|
John Demont’s article (“Turning the Tide,” March/April) provided but
one aspect of the problems facing the economies of the Atlantic
Provinces. Rose-tinted spectacles come to mind.
It may be your policy to promote the notions of the Fraser Institute
and its Atlantic equivalent AIMs, but if we think past the superficial,
we find that the ideas promoted by these and like organizations are
themselves the very things that have failed our people, and failed
miserably. They have tilted the playing field in favour of the rich and
wealthy elites.
Their support for the notions of privatization, deregulation, P3 programs, globalization and the plethora of free trade edicts have worked to undermine viable and sustainable local industries. At the same time no answers are provided for the imbalances in the playing fields, which allow foreign interests to enter our now-freed markets and dump massively subsidized exports. Even our own provinces are prone to this. NAFTA, to offer but one example, promised seven categories of positive effects, none of which have materialized. Those institutes, which lobbied long and hard to bring NAFTA to life, are all funded by the financial sector—now our greatest contributor to the GNP. So bankers, debt holders, insurance companies, stockbrokers and the like all benefit. In other words the rich become wealthier.

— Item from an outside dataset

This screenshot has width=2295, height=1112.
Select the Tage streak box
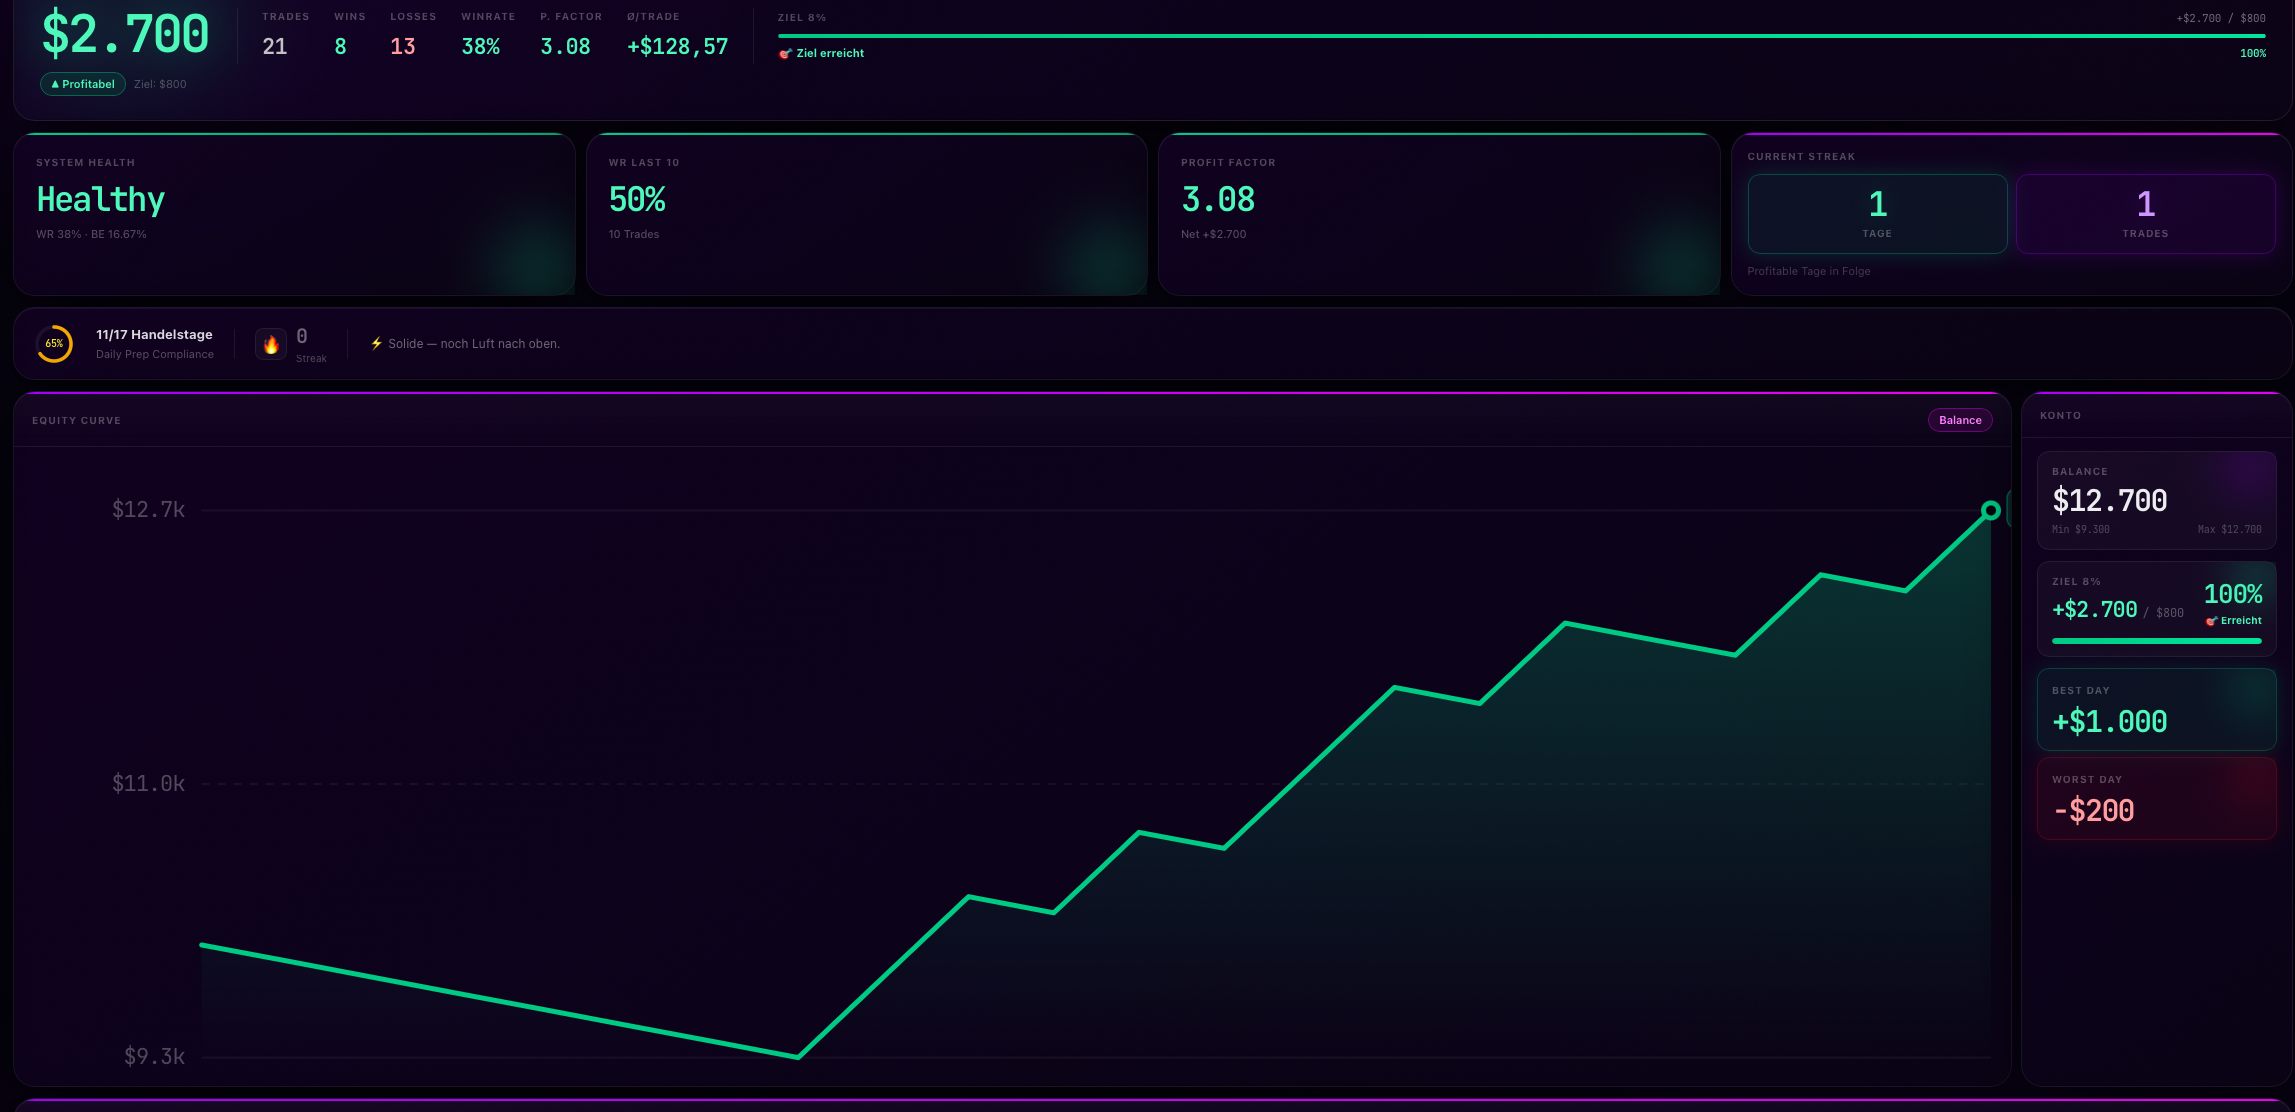[x=1876, y=214]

That group, which amounts to less than five per cent of our people, form the tail that wags the dog. They do this through their influence in the think tank institutes and through the Canadian Council of Chief Executives. Both have an inordinate influence on governments of any stripe—red, orange or blue.
Who speaks for those who can’t raise funds for entrepreneurship; who speaks for the poor; and who speaks for those who can’t fend for themselves?
Mr. DeMont offered no panacea for the mismanagement of the once-sustainable fishery, the once-viable family farming business, the rapidly depleting forests, small business drying up, tourism going belly up, and families being ripped apart because of wrong-headed government action. Had these categories of local livelihood been supported by positive government regulation, public rather than private control, de-globalization, and an abrogation of free trade (which is only free to the wealthy), we would not be in our present bind.
Decades of failed government policies have left the Atlantic Provinces ignored and abandoned (except in election campaigns), and so our youth are telling politicians, “We gave you more than one chance and you blew it.” Now they are blowing out of the Atlantic region, and who can blame them?